Eskom is pushing strongly for the construction of up to 10 GW of nuclear generation to increase baseload capacity. Unfortunately, the technical merits or demerits of increasing nuclear power capacity as a strategy for capping South Africa’s carbon dioxide emissions has been lost in the mire of the political war being waged around the award of the contracts.
To return to renewables and baseload capacity, much is being said about the availability of localized energy storage systems to level out the variability in the generation capacity of renewables. The commissioning earlier this year of the Ingula pump-storage scheme to the north of the existing Drakensberg scheme provides welcome baseload capacity by effectively using off-peak power to pump water to a high-level storage dam and subsequently generating hydropower when it is needed during peaking.
There are also claims being made that molten salt technology, as a heat storage system, could extend the capacity of solar power generation by an additional 2–4 hours after sunset. Others are saying that the future lies in the storage of offpeak and/or variable power in battery farms, citing recent progress in the development of highcapacity lithium and vanadium redox batteries. And yet others say that variable renewable power should be used to electrolyse water to produce hydrogen, store it during off-peak periods, and then ‘burn’ it in platinum-based fuel cells to generate a stable and continuous power feed to the grid when it’s really needed. What can I say, other than we watch and wait with considerable interest.
But until we are able to provide technically sound and economically viable solutions to the variable nature of renewable power generation, these technologies will play second fiddle to coal as a certain and reliable means for baseload capacity. As they say with conviction: ‘Coal is dead, long live coal’ – or that’s what I thought I heard! If you disagree with anything above, I would be delighted to hear from you, but please reply with your comments handwritten on a plain postcard using the postal services.

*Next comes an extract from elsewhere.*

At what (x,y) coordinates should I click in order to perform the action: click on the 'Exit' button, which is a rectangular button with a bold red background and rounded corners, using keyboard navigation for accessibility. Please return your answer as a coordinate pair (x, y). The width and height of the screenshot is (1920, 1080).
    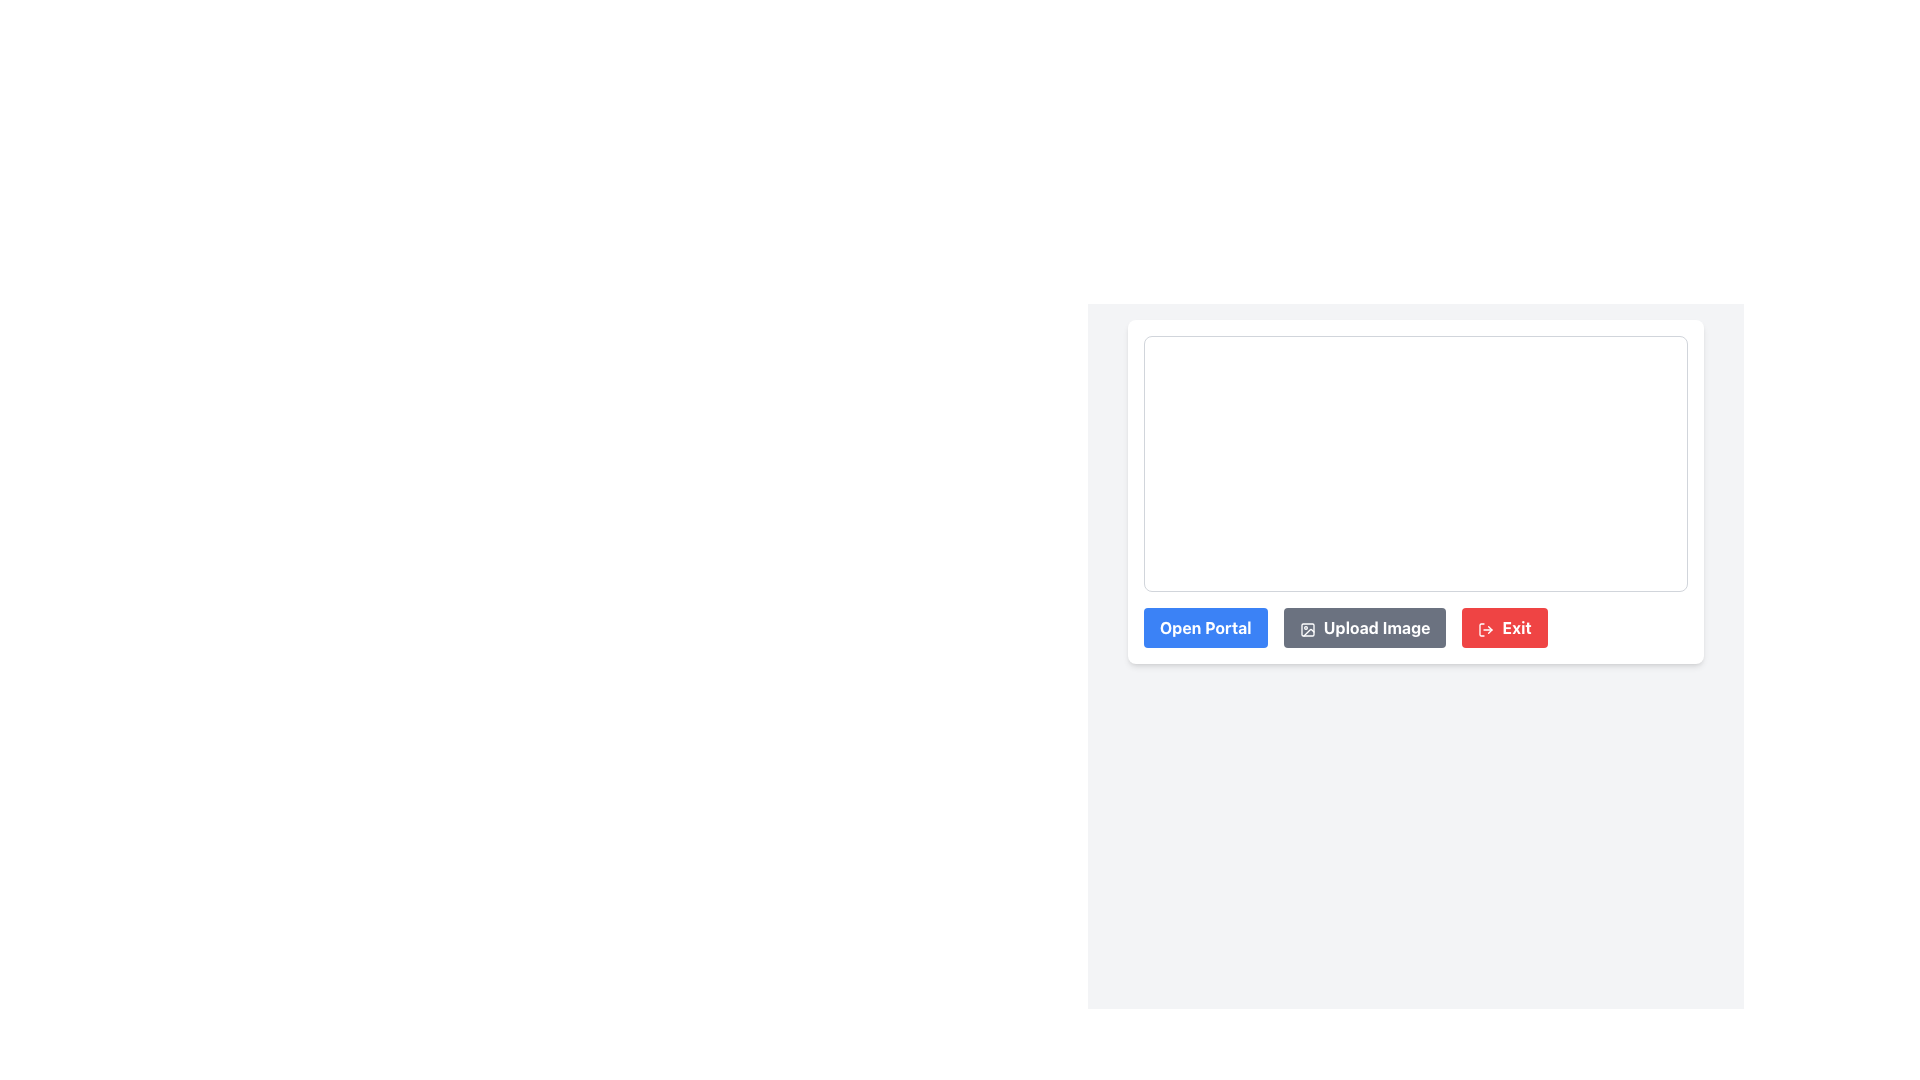
    Looking at the image, I should click on (1505, 627).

So, back to the metallurgical papers in the December issue of the Journal. Two papers discuss novel processes for the extraction of zinc from zinc ferrites by alkaline leaching and the extraction of copper and gold from anode slimes. There are two papers on process optimization, one investigating the calcination of limestone to produce a highly active lime for use in basic oxygen furnaces during steelmaking processes, and the other studying the influence of the pH of the flotation pulp of an African haematite ore on the final grade and recovery of the concentrate. Finally, there is a paper on the novel technology of spark plasma sintering for the sintering of nano-reinforced composite materials. Although this has been successful at a laboratory scale only, there appear to be opportunities to commercialize the technology for the production of larger components with more complex shapes.
And that’s it – enjoy reading the papers in this month’s Journal.